Start of DATASET EXCERPTS

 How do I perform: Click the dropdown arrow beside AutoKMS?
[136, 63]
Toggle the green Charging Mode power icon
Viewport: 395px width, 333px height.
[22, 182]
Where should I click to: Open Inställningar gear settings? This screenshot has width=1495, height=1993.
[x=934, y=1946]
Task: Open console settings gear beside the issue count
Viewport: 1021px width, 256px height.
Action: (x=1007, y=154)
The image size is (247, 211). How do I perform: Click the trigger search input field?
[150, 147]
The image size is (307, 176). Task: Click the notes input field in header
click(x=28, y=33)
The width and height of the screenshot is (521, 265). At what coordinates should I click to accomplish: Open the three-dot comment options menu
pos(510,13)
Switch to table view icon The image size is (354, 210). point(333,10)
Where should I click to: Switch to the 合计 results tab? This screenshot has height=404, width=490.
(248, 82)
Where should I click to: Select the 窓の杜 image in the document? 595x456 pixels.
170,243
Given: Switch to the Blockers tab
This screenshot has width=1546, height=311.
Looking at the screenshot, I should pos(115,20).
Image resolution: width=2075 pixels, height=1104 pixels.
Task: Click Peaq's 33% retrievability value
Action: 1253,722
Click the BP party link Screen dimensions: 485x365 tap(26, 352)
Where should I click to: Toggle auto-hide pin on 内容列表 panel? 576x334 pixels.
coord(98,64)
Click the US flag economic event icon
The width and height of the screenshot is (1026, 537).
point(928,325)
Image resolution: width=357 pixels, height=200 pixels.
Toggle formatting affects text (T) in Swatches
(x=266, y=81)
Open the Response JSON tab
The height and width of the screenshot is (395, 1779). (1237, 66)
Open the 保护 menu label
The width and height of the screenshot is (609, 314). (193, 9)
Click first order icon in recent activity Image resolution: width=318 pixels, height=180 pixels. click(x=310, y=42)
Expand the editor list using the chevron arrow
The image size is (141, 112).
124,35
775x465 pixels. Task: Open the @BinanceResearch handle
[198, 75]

End of DATASET EXCERPTS

WHAT YOU HAVE TO DO> Exactly reproduce the lines beginning with the one that contains "Switch to table" and ending with the last line of the material, both included. Leave out everything else.

SOLUTION>
Switch to table view icon The image size is (354, 210). point(333,10)
Where should I click to: Switch to the 合计 results tab? This screenshot has height=404, width=490.
(248, 82)
Where should I click to: Select the 窓の杜 image in the document? 595x456 pixels.
170,243
Given: Switch to the Blockers tab
This screenshot has width=1546, height=311.
Looking at the screenshot, I should pos(115,20).
Image resolution: width=2075 pixels, height=1104 pixels.
Task: Click Peaq's 33% retrievability value
Action: 1253,722
Click the BP party link Screen dimensions: 485x365 tap(26, 352)
Where should I click to: Toggle auto-hide pin on 内容列表 panel? 576x334 pixels.
coord(98,64)
Click the US flag economic event icon
The width and height of the screenshot is (1026, 537).
point(928,325)
Image resolution: width=357 pixels, height=200 pixels.
Toggle formatting affects text (T) in Swatches
(x=266, y=81)
Open the Response JSON tab
The height and width of the screenshot is (395, 1779). (1237, 66)
Open the 保护 menu label
The width and height of the screenshot is (609, 314). (193, 9)
Click first order icon in recent activity Image resolution: width=318 pixels, height=180 pixels. click(x=310, y=42)
Expand the editor list using the chevron arrow
The image size is (141, 112).
124,35
775x465 pixels. Task: Open the @BinanceResearch handle
[198, 75]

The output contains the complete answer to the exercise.